> [Do this] Convert the lines of the records from the one containing "At what coordinates should I click to accomplish: Select" through the one containing "will [483, 92].", both included, into a JSON list of strings with one string per line, skipping blank lines.

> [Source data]
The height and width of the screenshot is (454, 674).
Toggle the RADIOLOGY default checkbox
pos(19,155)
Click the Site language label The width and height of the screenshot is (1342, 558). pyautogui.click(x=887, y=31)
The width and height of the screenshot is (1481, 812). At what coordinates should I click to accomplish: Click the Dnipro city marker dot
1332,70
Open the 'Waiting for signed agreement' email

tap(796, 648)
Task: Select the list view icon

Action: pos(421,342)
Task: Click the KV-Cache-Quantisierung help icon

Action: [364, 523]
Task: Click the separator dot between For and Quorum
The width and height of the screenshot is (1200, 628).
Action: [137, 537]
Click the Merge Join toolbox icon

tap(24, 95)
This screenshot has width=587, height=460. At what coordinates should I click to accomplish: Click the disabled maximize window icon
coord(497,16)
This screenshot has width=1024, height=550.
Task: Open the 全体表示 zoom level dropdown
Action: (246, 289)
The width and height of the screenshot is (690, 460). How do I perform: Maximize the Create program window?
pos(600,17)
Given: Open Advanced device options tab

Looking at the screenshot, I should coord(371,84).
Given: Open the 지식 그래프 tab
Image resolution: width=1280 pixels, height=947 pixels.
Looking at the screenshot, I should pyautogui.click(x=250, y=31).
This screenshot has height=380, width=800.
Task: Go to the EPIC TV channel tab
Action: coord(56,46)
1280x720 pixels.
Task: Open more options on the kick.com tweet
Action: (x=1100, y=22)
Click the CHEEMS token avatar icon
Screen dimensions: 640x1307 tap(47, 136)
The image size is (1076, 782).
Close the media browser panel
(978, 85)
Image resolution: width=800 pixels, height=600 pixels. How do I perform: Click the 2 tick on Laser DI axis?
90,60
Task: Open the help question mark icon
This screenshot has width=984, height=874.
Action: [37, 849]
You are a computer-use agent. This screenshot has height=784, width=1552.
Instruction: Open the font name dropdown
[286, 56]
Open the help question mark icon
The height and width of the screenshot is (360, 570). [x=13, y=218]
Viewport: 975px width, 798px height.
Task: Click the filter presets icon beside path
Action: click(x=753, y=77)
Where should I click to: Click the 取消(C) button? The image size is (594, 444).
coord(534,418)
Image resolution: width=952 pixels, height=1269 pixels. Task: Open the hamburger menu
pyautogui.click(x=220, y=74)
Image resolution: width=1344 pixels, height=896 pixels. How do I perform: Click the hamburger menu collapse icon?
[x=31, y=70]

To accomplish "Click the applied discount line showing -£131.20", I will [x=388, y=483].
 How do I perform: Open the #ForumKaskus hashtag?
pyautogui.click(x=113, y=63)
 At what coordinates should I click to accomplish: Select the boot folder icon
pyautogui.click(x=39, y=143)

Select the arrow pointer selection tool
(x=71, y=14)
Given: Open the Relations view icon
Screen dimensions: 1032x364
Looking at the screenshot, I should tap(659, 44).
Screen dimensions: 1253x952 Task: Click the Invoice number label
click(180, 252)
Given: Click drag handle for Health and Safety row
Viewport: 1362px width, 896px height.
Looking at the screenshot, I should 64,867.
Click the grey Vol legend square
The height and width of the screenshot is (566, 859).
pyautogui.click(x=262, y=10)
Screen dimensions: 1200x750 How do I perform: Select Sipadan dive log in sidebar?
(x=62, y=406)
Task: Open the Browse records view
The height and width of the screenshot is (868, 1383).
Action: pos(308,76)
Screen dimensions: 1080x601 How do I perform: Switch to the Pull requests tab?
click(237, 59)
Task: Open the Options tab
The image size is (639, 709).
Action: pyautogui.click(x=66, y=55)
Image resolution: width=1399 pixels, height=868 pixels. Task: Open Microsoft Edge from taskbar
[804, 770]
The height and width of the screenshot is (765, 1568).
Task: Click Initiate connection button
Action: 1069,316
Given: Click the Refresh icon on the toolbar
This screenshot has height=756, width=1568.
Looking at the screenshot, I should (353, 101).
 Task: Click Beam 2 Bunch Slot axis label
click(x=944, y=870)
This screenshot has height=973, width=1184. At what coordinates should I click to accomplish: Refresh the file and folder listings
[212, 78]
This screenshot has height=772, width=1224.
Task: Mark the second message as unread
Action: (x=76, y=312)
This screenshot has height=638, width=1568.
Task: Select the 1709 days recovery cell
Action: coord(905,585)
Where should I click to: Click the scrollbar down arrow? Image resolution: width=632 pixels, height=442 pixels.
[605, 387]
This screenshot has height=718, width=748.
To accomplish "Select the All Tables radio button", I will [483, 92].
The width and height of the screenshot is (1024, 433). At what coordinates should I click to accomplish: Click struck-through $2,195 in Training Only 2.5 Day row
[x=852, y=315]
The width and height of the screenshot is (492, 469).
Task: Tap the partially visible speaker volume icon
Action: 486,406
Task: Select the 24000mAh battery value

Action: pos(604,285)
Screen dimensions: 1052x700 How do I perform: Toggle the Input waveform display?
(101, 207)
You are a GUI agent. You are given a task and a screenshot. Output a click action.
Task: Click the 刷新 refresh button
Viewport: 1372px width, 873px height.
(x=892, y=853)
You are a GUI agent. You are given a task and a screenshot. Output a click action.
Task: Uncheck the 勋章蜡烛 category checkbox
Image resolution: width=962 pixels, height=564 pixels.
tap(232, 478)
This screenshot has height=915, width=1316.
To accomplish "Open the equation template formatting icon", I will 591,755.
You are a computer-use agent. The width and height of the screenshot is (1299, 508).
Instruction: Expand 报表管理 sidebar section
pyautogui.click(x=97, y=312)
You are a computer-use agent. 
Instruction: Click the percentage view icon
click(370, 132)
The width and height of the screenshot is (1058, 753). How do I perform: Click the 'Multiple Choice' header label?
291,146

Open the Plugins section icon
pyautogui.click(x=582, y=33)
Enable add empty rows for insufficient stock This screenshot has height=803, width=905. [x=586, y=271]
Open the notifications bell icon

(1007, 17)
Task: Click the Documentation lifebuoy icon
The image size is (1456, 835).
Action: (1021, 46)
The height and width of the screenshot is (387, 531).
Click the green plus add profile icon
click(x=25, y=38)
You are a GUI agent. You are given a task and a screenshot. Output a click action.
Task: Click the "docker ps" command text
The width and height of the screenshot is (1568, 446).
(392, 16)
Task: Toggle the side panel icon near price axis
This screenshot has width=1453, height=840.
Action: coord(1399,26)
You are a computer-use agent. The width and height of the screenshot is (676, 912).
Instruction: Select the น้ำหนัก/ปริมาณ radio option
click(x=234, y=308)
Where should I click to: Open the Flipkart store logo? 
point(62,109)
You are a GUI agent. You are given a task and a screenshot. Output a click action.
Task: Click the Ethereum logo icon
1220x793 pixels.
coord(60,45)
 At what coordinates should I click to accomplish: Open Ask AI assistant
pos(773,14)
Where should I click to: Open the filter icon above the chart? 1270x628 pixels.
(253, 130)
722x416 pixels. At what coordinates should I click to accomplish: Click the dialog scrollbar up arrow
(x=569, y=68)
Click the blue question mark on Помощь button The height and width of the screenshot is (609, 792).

> [Complete answer]
[
  " At what coordinates should I click to accomplish: Select the boot folder icon",
  "pyautogui.click(x=39, y=143)",
  "Select the arrow pointer selection tool",
  "(x=71, y=14)",
  "Given: Open the Relations view icon",
  "Screen dimensions: 1032x364",
  "Looking at the screenshot, I should tap(659, 44).",
  "Screen dimensions: 1253x952 Task: Click the Invoice number label",
  "click(180, 252)",
  "Given: Click drag handle for Health and Safety row",
  "Viewport: 1362px width, 896px height.",
  "Looking at the screenshot, I should 64,867.",
  "Click the grey Vol legend square",
  "The height and width of the screenshot is (566, 859).",
  "pyautogui.click(x=262, y=10)",
  "Screen dimensions: 1200x750 How do I perform: Select Sipadan dive log in sidebar?",
  "(x=62, y=406)",
  "Task: Open the Browse records view",
  "The height and width of the screenshot is (868, 1383).",
  "Action: pos(308,76)",
  "Screen dimensions: 1080x601 How do I perform: Switch to the Pull requests tab?",
  "click(237, 59)",
  "Task: Open the Options tab",
  "The image size is (639, 709).",
  "Action: pyautogui.click(x=66, y=55)",
  "Image resolution: width=1399 pixels, height=868 pixels. Task: Open Microsoft Edge from taskbar",
  "[804, 770]",
  "The height and width of the screenshot is (765, 1568).",
  "Task: Click Initiate connection button",
  "Action: 1069,316",
  "Given: Click the Refresh icon on the toolbar",
  "This screenshot has height=756, width=1568.",
  "Looking at the screenshot, I should (353, 101).",
  " Task: Click Beam 2 Bunch Slot axis label",
  "click(x=944, y=870)",
  "This screenshot has height=973, width=1184. At what coordinates should I click to accomplish: Refresh the file and folder listings",
  "[212, 78]",
  "This screenshot has height=772, width=1224.",
  "Task: Mark the second message as unread",
  "Action: (x=76, y=312)",
  "This screenshot has height=638, width=1568.",
  "Task: Select the 1709 days recovery cell",
  "Action: coord(905,585)",
  "Where should I click to: Click the scrollbar down arrow? Image resolution: width=632 pixels, height=442 pixels.",
  "[605, 387]",
  "This screenshot has height=718, width=748.",
  "To accomplish \"Select the All Tables radio button\", I will [483, 92]."
]